I’ve been waiting to write this for long now. Finally, getting down to this. While India has all kinds of stereotypes — gender, language, region, religion, etc — Indian television sitcoms are a complete different league. Here’s what they teach us:
1. The newly married girl becomes the “property” of the family she is married into. Her in-laws, husband and everyone around wants her to cook food. Mother-in-law is still the villain and bulleys the daughter-in-law at every given opportunity.
2. Girls are meant to do only certain things like cook food while men have to be the bread-winners in the family. Why? Because “Ladko ke kaam ladkiyon ko shobha nahi deti” (Aunty ji, do you belong to the stone age or the khaps?)
3. Husband is always shouting at the wife, insulting her, assaulting her if she questions him about his ex. Yet, the wife takes all the shit, because she “loves” him. (Girl, get out of that house. The man doesn’t respect you! Period.)
4. If you are pregnant with a girl, kill her or go for an abortion because “she can’t inherit your work or property!” (No wonder female feticide in this country is high, even in affluent families). Interestingly, all these people in these serials are rich.
5. Even if the daughter-in-law is in the Army and has a supportive husband, she has to take care of the household work. (Seriously? Get over it. She’s fighting for this Goddamn country, dear mother-in-law!)
6. Continue the stereotyping by calling a Punjabi North-Indian and any South Indian a Madrasi. (Seriously? Get your geography right! There are four states in South India and not all eat only vegeterian food).
7. Pass on the stereotypes to your kids too by calling them Madrasi, Punjabi, etc. (When are you going to get that India’s diversity is its asset? So, you can’t compare one region or culture to another!)
8. You can never be good to your in-laws. There is so much tragedy in life that you have only misery. (You have just one life. Stay happy!)
9. Blame the daughter-in-law for everything wrong in the house. (Even if the dog poops!).
10. Live-in relationships are looked down upon. The girl is questioned about her sexuality, always! (Don’t you get that it is her wish? Stop interfering in every girl’s life as if you own her sexuality!)

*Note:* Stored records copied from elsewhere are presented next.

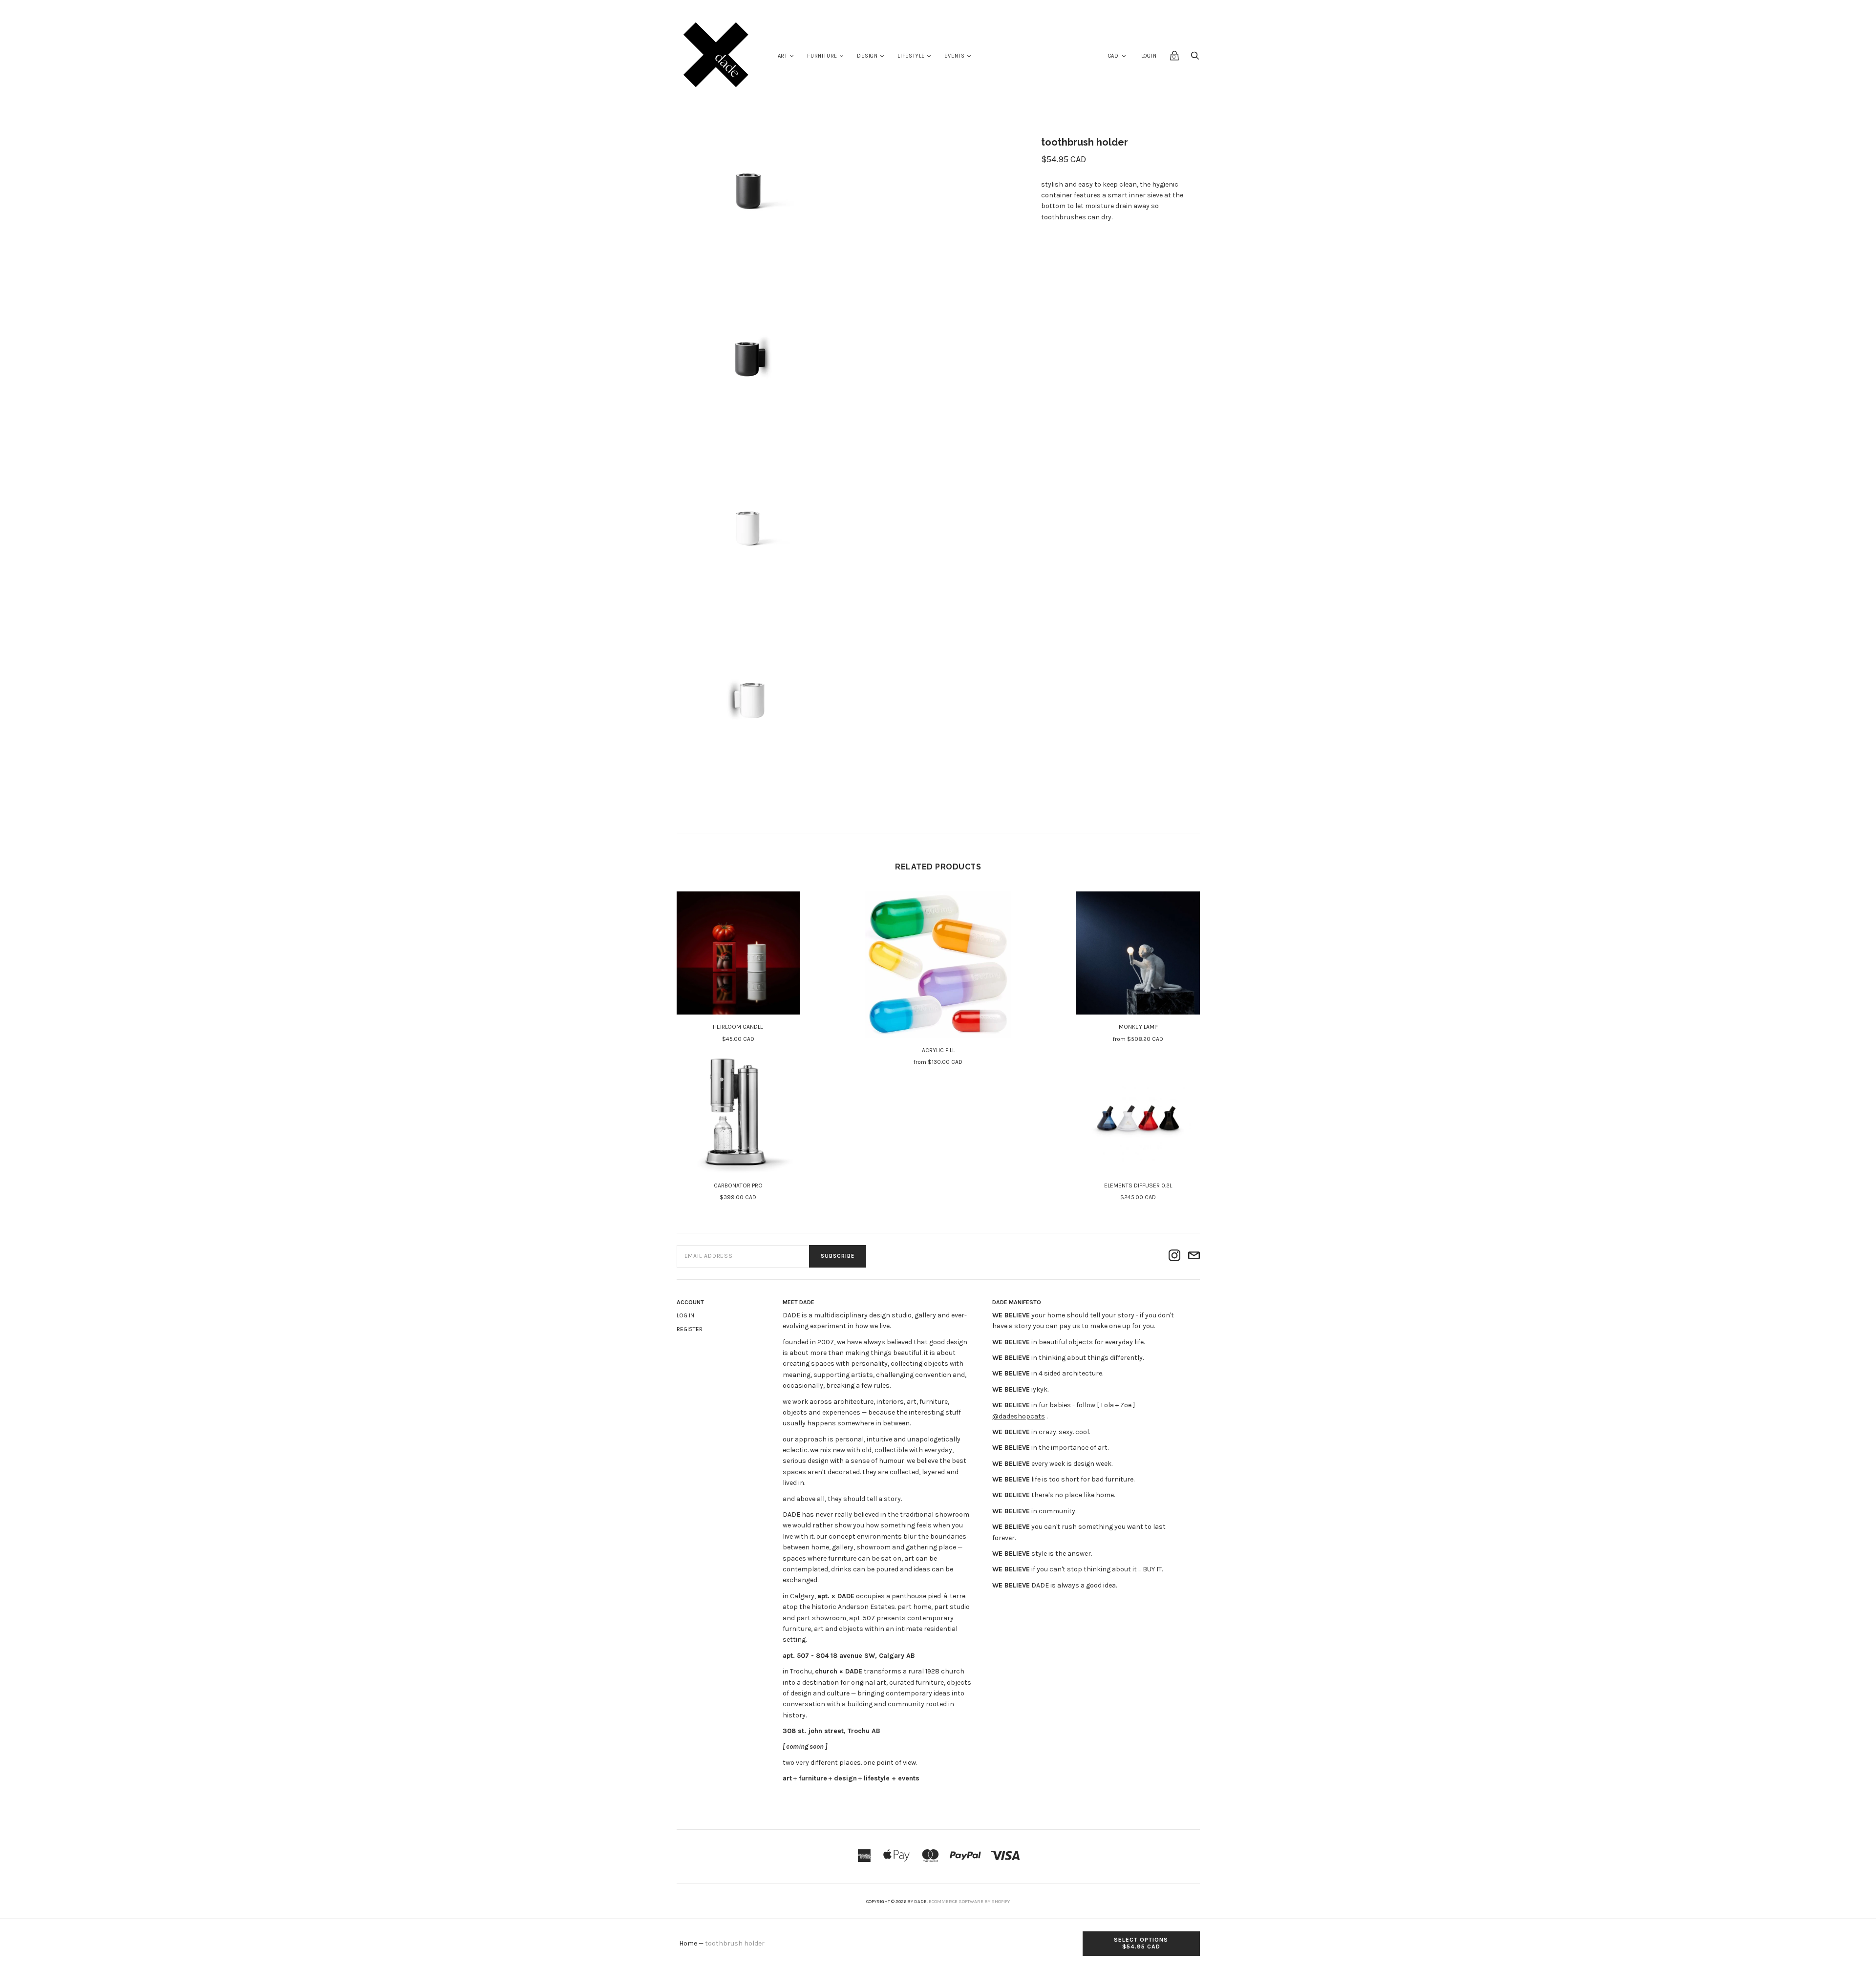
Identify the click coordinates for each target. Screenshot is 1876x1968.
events (954, 56)
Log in (685, 1315)
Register (690, 1329)
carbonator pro (738, 1185)
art (783, 56)
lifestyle (911, 56)
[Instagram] (1174, 1256)
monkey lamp (1138, 1026)
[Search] (1195, 58)
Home (688, 1943)
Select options (1141, 1943)
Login (1149, 56)
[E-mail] (1194, 1256)
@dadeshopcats (1018, 1416)
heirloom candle (738, 1026)
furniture (822, 56)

Funnily, on one side, we show the country developing and progressing. On the other, we have such sitcoms thriving on stereotypes and directly or indirectly promoting social evils like dowry, encouraging violence against women, female infanticide, child marriages, etc. However, as long as you don’t carry the concepts of these serials into your personal lives, you are fine. But, if you do, you are in deep shit, all your life.